What you need to do
Which of the lines below contain the string "will"? Pull each one out of the data.

Exercise materials
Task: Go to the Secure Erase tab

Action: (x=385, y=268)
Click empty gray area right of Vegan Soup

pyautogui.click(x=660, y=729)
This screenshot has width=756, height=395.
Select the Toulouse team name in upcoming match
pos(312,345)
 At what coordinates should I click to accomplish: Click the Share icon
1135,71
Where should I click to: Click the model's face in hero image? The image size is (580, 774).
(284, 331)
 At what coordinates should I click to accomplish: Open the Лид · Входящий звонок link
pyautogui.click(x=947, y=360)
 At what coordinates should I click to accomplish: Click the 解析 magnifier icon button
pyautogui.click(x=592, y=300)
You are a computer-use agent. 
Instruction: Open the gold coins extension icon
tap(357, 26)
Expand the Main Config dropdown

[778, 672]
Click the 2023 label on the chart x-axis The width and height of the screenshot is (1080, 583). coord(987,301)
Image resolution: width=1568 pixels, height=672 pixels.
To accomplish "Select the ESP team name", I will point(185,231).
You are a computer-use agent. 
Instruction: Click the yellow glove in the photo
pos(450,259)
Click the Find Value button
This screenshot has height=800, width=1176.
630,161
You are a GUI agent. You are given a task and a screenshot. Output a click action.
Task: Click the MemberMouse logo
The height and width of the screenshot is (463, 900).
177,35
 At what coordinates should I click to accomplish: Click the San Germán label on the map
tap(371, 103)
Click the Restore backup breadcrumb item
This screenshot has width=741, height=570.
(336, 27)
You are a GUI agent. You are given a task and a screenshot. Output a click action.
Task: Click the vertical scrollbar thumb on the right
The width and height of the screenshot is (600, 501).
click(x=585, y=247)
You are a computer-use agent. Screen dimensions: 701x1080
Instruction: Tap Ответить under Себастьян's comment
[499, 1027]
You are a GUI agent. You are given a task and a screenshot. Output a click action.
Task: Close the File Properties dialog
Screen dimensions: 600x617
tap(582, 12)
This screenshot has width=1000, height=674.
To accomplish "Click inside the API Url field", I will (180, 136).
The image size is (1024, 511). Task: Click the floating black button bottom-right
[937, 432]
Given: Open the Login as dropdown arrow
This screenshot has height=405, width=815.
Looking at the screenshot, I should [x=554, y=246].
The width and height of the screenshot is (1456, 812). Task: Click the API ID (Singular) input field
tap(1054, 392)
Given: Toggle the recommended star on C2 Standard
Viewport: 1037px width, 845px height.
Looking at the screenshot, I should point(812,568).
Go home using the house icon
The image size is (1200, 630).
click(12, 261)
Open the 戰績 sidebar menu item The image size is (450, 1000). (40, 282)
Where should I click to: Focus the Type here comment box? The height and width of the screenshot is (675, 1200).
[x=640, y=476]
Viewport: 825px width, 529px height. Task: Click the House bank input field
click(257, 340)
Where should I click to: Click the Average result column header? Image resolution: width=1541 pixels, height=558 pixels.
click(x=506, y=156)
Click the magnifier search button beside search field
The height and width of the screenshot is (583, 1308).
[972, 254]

Response to the exercise
To accomplish "Select the ESP team name", I will point(185,231).
To accomplish "Click inside the API Url field", I will (180, 136).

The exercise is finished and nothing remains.